It's a new year! And what better time to resume this sporadic trickle of posts which has fallen through the faucet of this forum for the last 6 years; gushing and ebullient in its infancy and seemingly wise and reserved now that 'I have been through the ropes'. I like, every now and then, to go back to the Archives tab and flip through the pages of personal reflections which stand as milestones in time, revealing the slow and unmistakable transformation that my personality has gone through. In these remnants from the past, I believe that I have a most fascinating and precious lens through which to view the often vague and hazy journey of one's own past but with the unusual brutality and certainty of the written word. All these years in words, all these personalities in thoughts - I treasure this collection more dearly than absolutely anything else.

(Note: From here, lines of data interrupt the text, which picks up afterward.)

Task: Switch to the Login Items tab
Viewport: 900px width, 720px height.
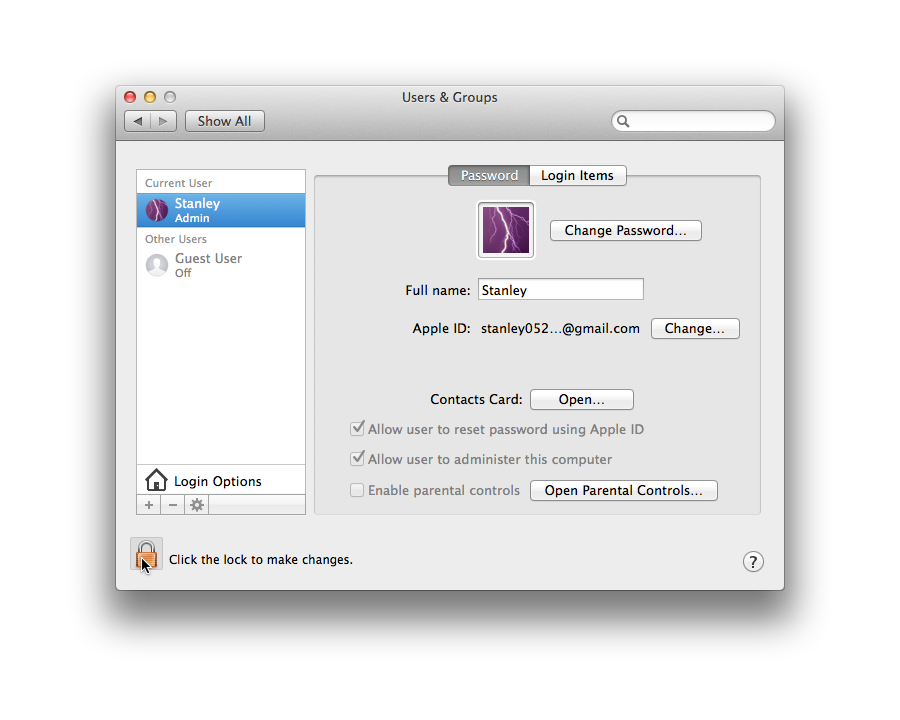Action: (577, 175)
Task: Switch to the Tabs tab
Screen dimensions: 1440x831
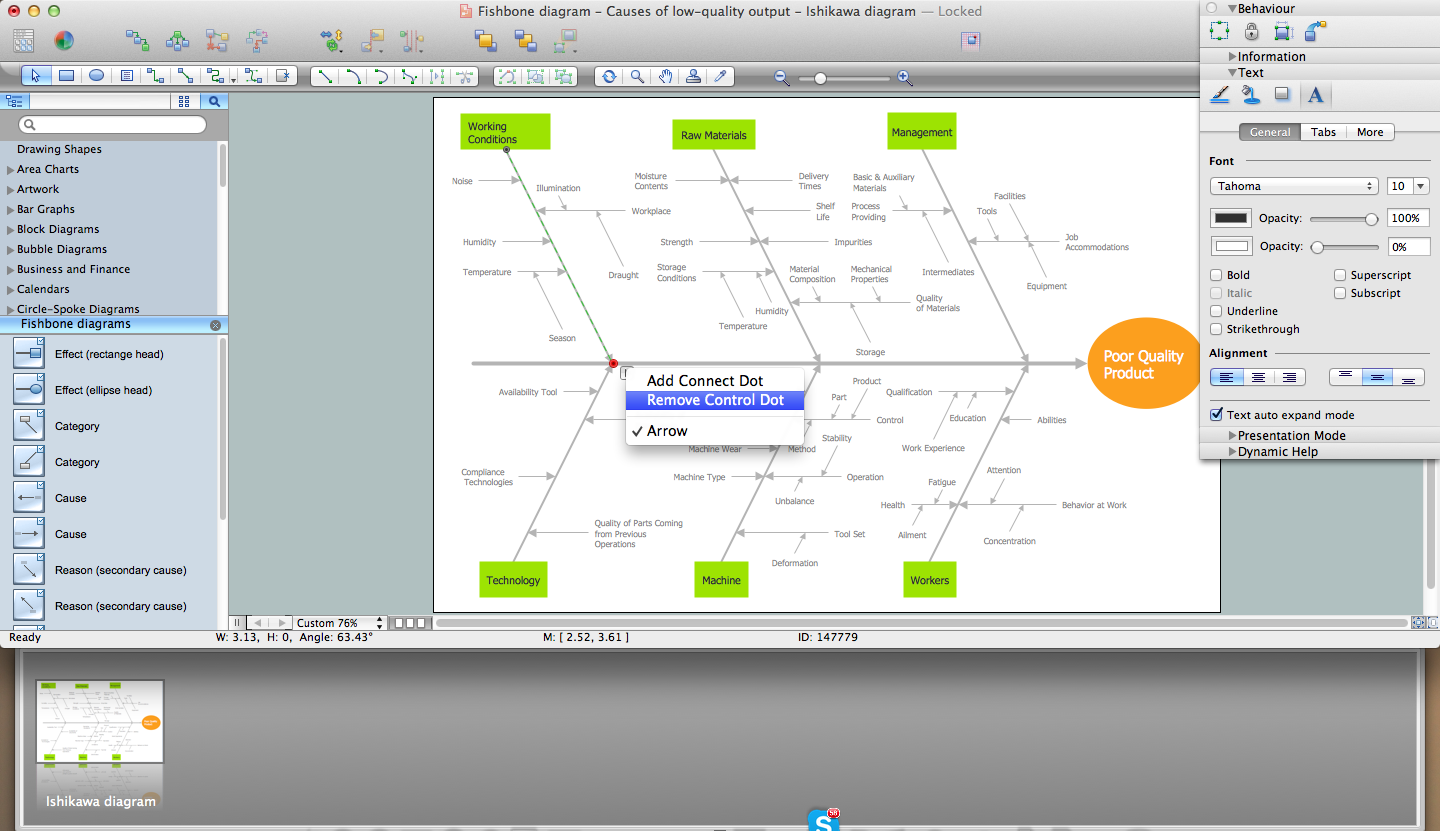Action: click(1323, 132)
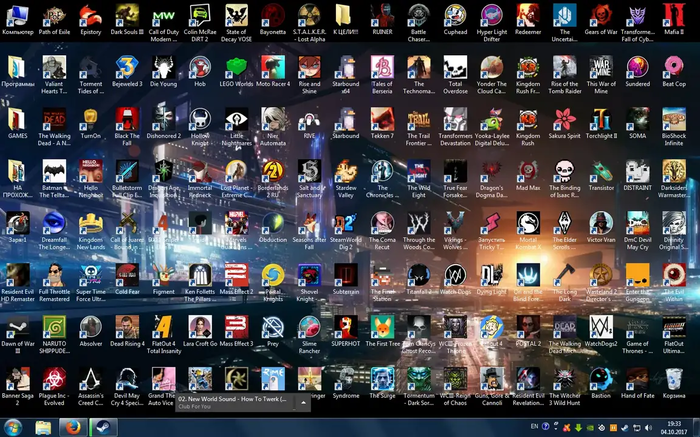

Don't get me wrong. I do not look back at the past with a smug glow of self-satisfaction or a vain pat on my back. More often than not, it's excruciating to confront one's own reflection in time. One would hope to have grown through the years, to have a better perspective now than one had in the past, and I am no different. It is, therefore, almost by definition true that looking back I feel inclined to dismiss my own thoughts as merely being products of a time and age which I'm wiser to have left behind. And yet this current personality, for better or for worse, is just a sum total of many such times and ages which have chiseled it through the years to produce what has emerged today. I hope that the winds of change are still blowing and that years from now when I look back to today, I would find myself as 'immature' as I find myself now when I read the things that I wrote many years ago. I have an immense respect for change and for the ability to change and I say it with a certain sense of pride that I'm neither sure what I have become, nor am I certain of the trajectory upon which I'm set.
But things used to be different. Certain unmistakable patterns emerge from the chaotic past. I seem to have started, as all young people do, from a state of utter self-confidence. I knew what was wrong with the world and I believed in the solutions which were in fashion. My world view conveniently emerged from the invisible and heavy hand of religion and tradition. Things were 'not right' and people were 'good' and bad'. The bad ones had to be corrected and things had to be set straight and the romantic idea of the way to do it would often be high on octane. There was very little cynicism, which must necessarily be the case if you want to 'do something'. I believe that I was what would normally be called a 'good person'. I believed less in the ideas of the time and more in the ideas of tradition, which is a little unusual for a young person. Had I continued on that trajectory I'd have run the danger of turning into a stupid reactionary like the ones you often hear blowing themselves up for reasons they don' t have the intelligence to comprehend. As it turns out, now I have an intense hatred for such people, not so much because they end up messing other people's lives but more so because of how stupid they have allowed themselves to become. I have come to dislike and despise all such 'cultures of beliefs' but I'm too much of a cynic now to be bothered to do anything about them.
From a young boy who had strict loyalties which were dictated by strong beliefs and sure ideas, I have definitely come a long way. There are no more sureties and far less self-confidence. In a certain sense, there is a lot more tolerance but that tolerance is as much a product of expanded horizons as it is a precipitate of cynicism. There was a time when I was very much against social work but looking back I realize that I had chosen to disregard the utility of the whole field based just on my hatred for the smugness and the moral high ground which often accompanies it. I don't care as much now. A social outlook has given way to a more individualistic take on life and I've come to enjoy and appreciate certain facets of it which I have chosen for myself. But I really do enjoy life, which is more than what can probably be said for most people. I'm now, more than ever, in awe of the amazing variety that life offers. I'm excited, more than I have ever been, to learn from its myriad hues and brilliant possibilities.
In that sense I have become an optimist, all my cynicism and all my apathy notwithstanding. A happy new year to you!